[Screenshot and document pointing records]
——————————

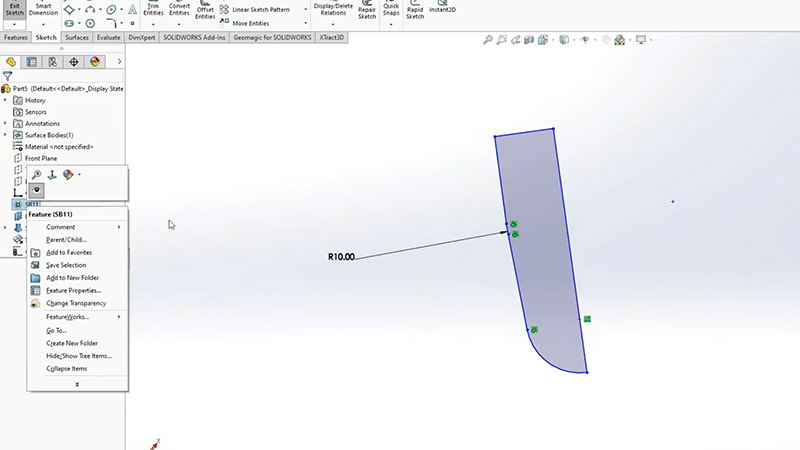800x450 pixels.
Task: Select the Smart Dimension tool
Action: point(43,11)
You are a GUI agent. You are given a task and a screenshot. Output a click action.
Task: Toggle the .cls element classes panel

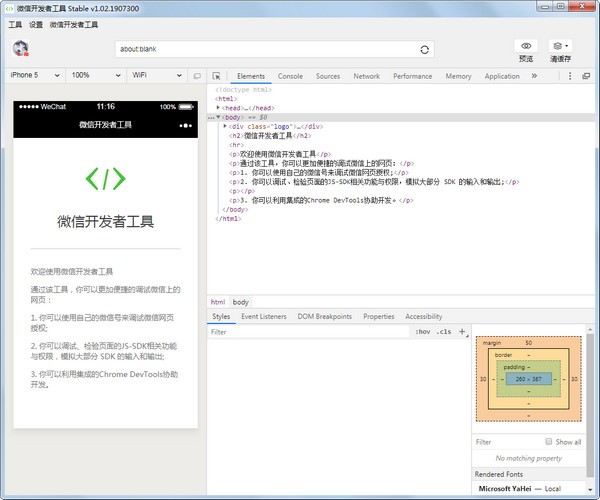(443, 332)
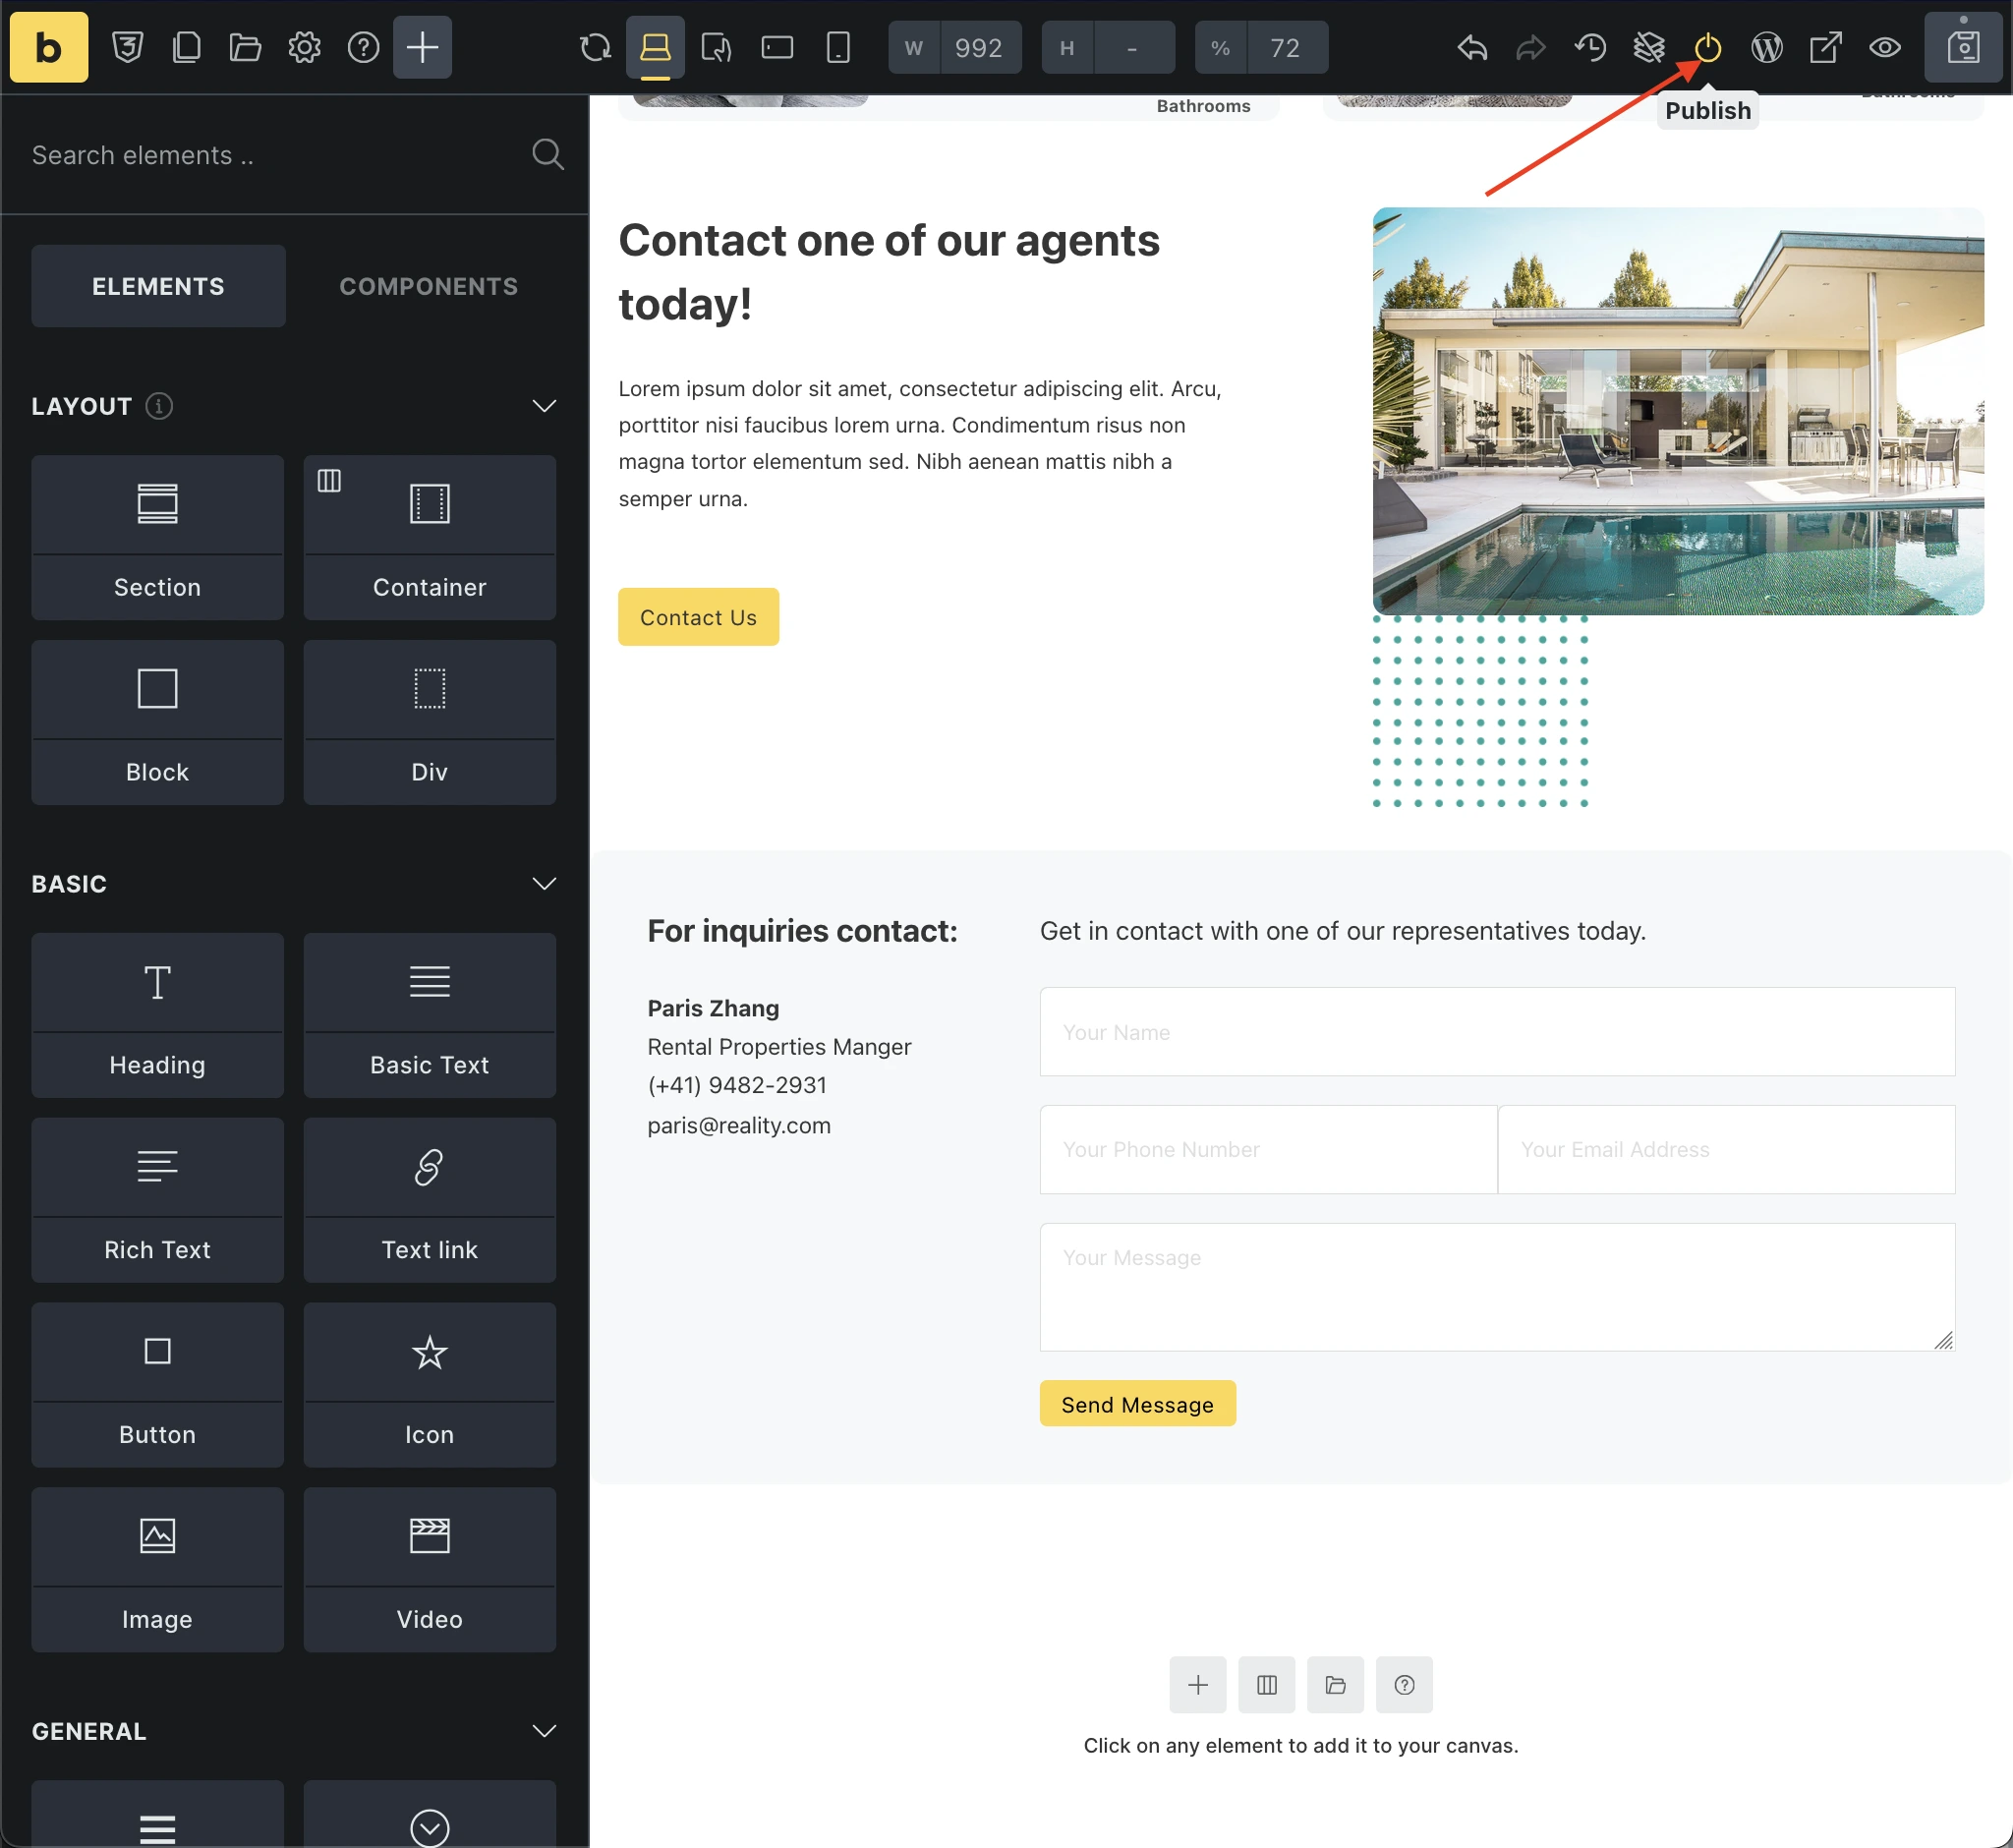Select the ELEMENTS tab
The height and width of the screenshot is (1848, 2013).
[x=158, y=286]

——————————

Exercise: Across all the records, change "GUI agent" to "screen assistant" and write the lines out again with nothing else altered. Leave the pictures out of your answer.

Exercise answer:
800x450 pixels.
Task: Select the Smart Dimension tool
Action: point(43,11)
You are a screen assistant. You are given a task and a screenshot. Output a click action.
Task: Toggle the .cls element classes panel

(443, 332)
Select the ELEMENTS tab
The height and width of the screenshot is (1848, 2013).
[x=158, y=286]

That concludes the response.